• [TRECHO DO TEXTO]:

Ustra continua com “torturador” carimbado na testa

 

A 1ª Câmara de Direito Privado do Tribunal de Justiça de São Paulo negou na 3ª feira (14/8), por unanimidade, o recurso do torturador Carlos Alberto Brilhante Ustra, que esperneava contra a sentença na qual foi reconhecida sua responsabilidade pela prática de torturas durante a ditadura militar. Tendo a defesa de Ustra recorrido, o relator da apelação, desembargador Rui Cascaldi, foi incisivo:

“A tortura praticada no cárcere fere a dignidade humana. Observe que a própria Lei de Anistia reconhece que houve crime e concedeu anistia.”

Cascaldi não aceitou as alegações de que os crimes estariam prescritos e de que Ustra teria sofrido cerceamento de defesa. Segundo ele, ações meramente declaratórias não prescrevem jamais e a defesa teve várias oportunidades para se manifestar, daí ter decidido manter a sentença condenatória. Seu voto foi seguido pelos desembargadores Carlos Augusto De Santi Ribeiro e Hamilton Elliot Akel.

O veterano jurista Fábio Konder Comparato, lenda viva do Direito brasileiro, representou os autores da ação (a família Teles), tendo solicitado à Corte que desse uma resposta incisiva aos “atos bestiais de tortura” pelos quais o antigo comandante do DOI-Codi/SP foi responsável.

Direitos humanos

Como é do conhecimento público, Brilhante Ustra comandou o DOI-Codi entre setembro de 1970 e janeiro de 1974; foram nada menos que 502 as denúncias de torturas apresentadas referentes a tal período, durante o qual estiveram no inferno da rua Tutóia cerca de 2 mil cidadãos presos por suspeita de subversão ou terrorismo.

No total dos seus seis anos de operações, o DOI-Codi paulista prendeu (pelo menos) 2.372 opositores do regime militar e assassinou (no mínimo) 50 deles, inclusive o jornalista Vladimir Herzog. Em outubro de 2008, o juiz Gustavo Santini Teodoro, da 23ª Vara Cível Central, julgou procedente o pedido do casal Maria Amélia e César Teles, de seus filhos Janaína e Édson e de Criméia Alice de Almeida (irmã de Maria Amélia), tendo sentenciado que Carlos Alberto Brilhante Ustra foi autor de ato ilícito, gerador de danos morais. E justificou: “O agente do Estado não deve torturar, pois qualquer autorização nesse sentido só pode ser clandestina ou meramente ilegal.”

• [LINHAS]:
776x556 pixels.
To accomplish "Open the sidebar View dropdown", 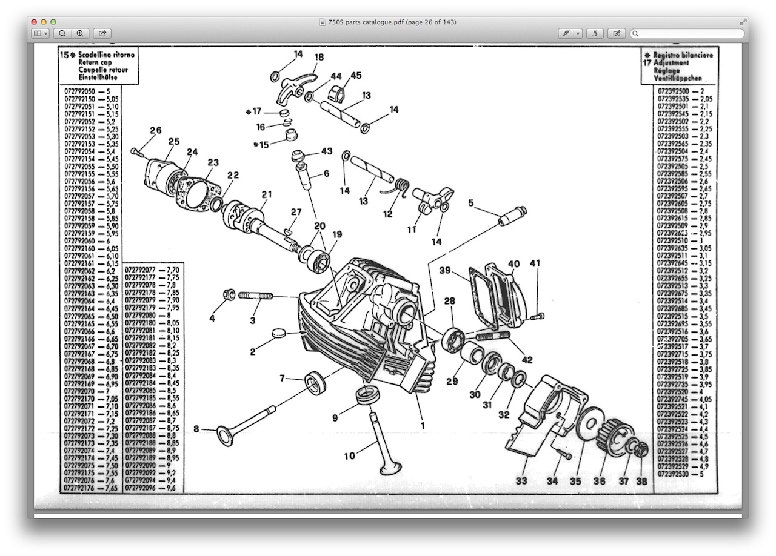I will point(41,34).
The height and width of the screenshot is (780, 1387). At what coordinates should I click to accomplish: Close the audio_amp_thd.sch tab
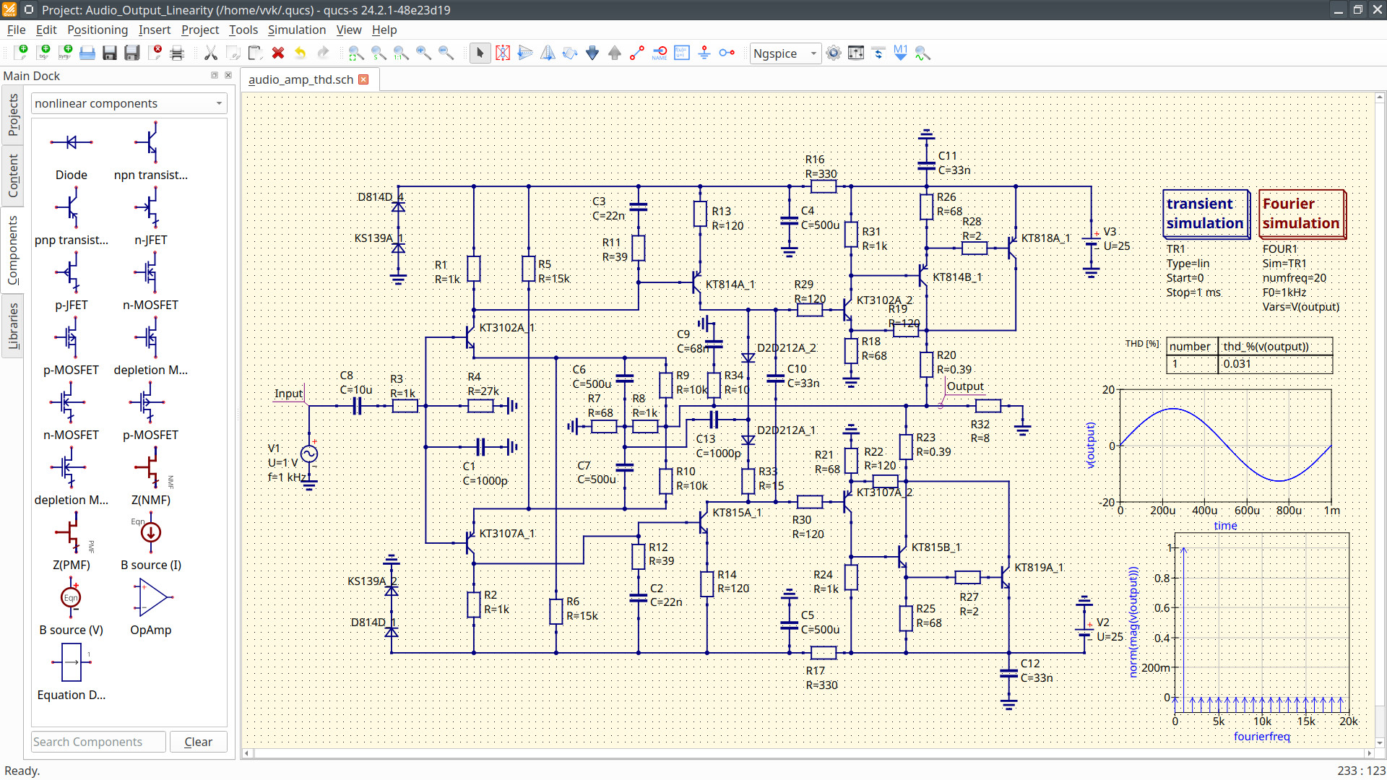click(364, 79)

==

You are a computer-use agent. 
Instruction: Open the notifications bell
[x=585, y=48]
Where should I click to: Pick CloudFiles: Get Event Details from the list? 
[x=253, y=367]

--

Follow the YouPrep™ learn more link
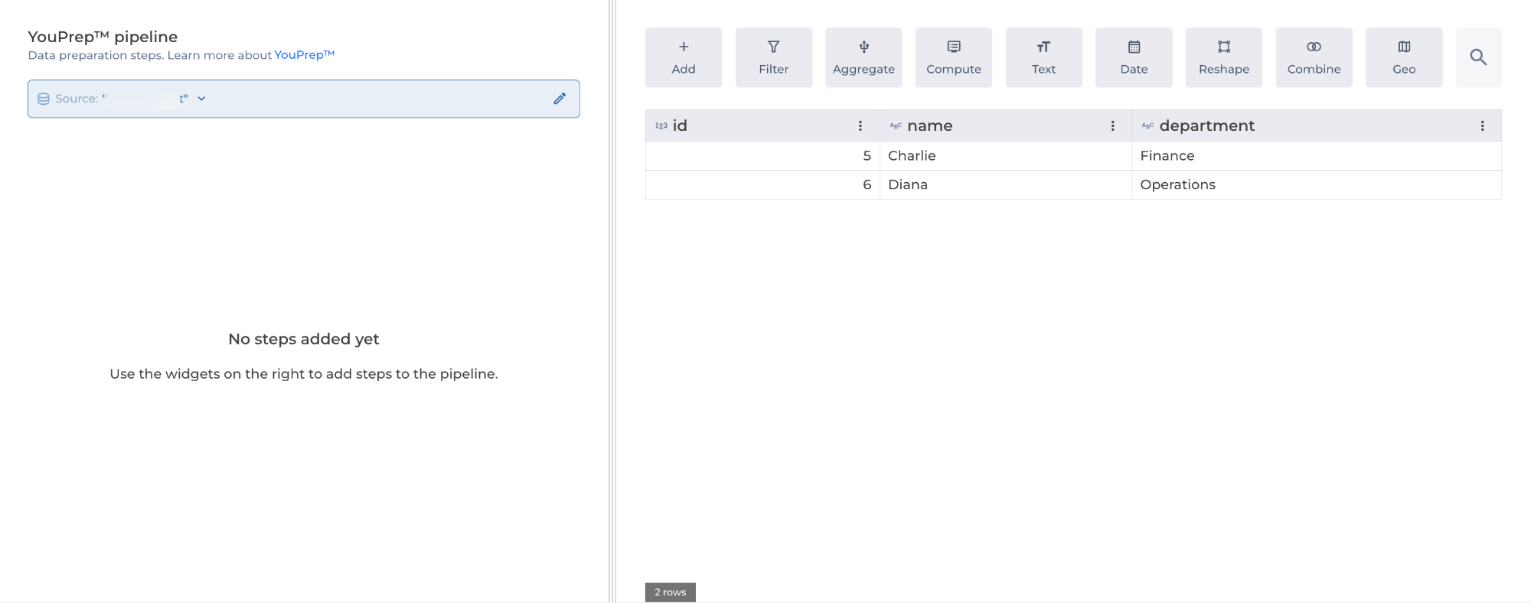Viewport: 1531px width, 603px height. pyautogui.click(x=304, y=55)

• [ENUNCIADO]: Resuma em duas frases o texto sobre o recurso de Ustra no Tribunal de Justiça de São Paulo.

• [EXERCÍCIO RESOLVIDO]: Em 14/8, a 1ª Câmara de Direito Privado do Tribunal de Justiça de São Paulo negou por unanimidade o recurso de Carlos Alberto Brilhante Ustra contra a sentença que reconheceu sua responsabilidade por torturas durante a ditadura militar, rejeitando as alegações de prescrição e de cerceamento de defesa. Ustra comandou o DOI-Codi paulista entre setembro de 1970 e janeiro de 1974, período com 502 denúncias de torturas, e a sentença mantida, de outubro de 2008, atendeu ao pedido da família Teles e o declarou autor de ato ilícito gerador de danos morais.